▶ **What you should do**: From the records below, extract only the lines running from the line with "Compro? (483, 1430)" to the line with "SIN TACC (461, 1621)", both lines included, reproducing them exactly.

........

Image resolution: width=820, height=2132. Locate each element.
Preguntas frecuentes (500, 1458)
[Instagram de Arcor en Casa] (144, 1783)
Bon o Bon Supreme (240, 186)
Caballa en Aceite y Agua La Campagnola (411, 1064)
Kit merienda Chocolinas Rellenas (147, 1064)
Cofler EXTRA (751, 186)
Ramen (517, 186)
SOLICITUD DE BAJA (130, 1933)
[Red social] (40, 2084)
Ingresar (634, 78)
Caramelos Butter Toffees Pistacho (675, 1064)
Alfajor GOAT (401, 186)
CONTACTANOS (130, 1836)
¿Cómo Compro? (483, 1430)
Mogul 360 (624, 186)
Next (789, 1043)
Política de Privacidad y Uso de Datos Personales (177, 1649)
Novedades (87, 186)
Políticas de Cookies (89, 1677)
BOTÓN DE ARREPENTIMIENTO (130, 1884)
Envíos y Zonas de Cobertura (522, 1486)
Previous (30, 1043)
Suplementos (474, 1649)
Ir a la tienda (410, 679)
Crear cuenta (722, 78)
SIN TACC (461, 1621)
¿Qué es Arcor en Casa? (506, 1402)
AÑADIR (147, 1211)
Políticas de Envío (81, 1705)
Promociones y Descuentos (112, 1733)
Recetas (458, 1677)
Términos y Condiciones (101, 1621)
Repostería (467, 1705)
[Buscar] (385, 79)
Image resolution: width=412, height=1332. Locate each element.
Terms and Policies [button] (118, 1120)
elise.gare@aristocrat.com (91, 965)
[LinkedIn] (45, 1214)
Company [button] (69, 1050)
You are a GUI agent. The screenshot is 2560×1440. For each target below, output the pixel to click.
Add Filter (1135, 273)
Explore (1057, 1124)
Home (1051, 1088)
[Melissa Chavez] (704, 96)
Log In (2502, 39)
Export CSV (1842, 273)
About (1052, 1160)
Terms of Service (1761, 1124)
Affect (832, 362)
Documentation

........

▶ **Exercise response**:
¿Cómo Compro? (483, 1430)
Mogul 360 (624, 186)
Next (789, 1043)
Política de Privacidad y Uso de Datos Personales (177, 1649)
Novedades (87, 186)
Políticas de Cookies (89, 1677)
BOTÓN DE ARREPENTIMIENTO (130, 1884)
Envíos y Zonas de Cobertura (522, 1486)
Previous (30, 1043)
Suplementos (474, 1649)
Ir a la tienda (410, 679)
Crear cuenta (722, 78)
SIN TACC (461, 1621)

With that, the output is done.